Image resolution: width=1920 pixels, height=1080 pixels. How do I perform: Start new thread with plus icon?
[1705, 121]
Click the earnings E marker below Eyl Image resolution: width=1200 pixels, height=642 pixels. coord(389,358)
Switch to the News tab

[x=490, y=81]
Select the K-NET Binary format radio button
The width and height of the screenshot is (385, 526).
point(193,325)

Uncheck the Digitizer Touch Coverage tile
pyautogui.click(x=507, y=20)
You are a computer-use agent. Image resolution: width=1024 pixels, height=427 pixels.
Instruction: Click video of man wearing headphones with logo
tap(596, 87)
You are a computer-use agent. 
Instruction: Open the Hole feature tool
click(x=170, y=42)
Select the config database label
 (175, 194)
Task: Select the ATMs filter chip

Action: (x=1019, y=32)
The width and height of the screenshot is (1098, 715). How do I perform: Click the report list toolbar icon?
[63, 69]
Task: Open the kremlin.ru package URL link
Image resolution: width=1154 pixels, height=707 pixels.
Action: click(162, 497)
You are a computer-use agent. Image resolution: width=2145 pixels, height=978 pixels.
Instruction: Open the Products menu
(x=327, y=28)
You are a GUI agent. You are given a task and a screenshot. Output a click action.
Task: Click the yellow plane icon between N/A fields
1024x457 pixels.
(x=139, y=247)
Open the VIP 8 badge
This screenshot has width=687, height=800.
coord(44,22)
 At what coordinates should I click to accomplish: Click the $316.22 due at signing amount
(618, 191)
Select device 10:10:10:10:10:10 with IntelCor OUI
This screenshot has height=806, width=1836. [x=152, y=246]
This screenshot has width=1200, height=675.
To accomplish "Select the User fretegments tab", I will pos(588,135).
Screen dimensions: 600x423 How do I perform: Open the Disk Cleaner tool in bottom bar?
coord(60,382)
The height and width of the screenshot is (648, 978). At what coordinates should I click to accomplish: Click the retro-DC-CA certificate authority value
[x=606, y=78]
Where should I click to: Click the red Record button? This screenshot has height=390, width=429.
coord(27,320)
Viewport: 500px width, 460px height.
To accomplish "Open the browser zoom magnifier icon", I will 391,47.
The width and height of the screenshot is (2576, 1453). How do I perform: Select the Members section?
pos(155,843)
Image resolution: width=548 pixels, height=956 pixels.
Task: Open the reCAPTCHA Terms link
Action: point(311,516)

▸ **WHAT YOU ARE ASKED TO DO**:
Can you copy out, word for word, the lines in the records from the one containing "You are a computer-use agent. Image resolution: width=2145" through the one containing "coord(60,382)", inclusive?

▸ **TASK RESPONSE**:
You are a computer-use agent. Image resolution: width=2145 pixels, height=978 pixels.
Instruction: Open the Products menu
(x=327, y=28)
You are a GUI agent. You are given a task and a screenshot. Output a click action.
Task: Click the yellow plane icon between N/A fields
1024x457 pixels.
(x=139, y=247)
Open the VIP 8 badge
This screenshot has width=687, height=800.
coord(44,22)
 At what coordinates should I click to accomplish: Click the $316.22 due at signing amount
(618, 191)
Select device 10:10:10:10:10:10 with IntelCor OUI
This screenshot has height=806, width=1836. [x=152, y=246]
This screenshot has width=1200, height=675.
To accomplish "Select the User fretegments tab", I will pos(588,135).
Screen dimensions: 600x423 How do I perform: Open the Disk Cleaner tool in bottom bar?
coord(60,382)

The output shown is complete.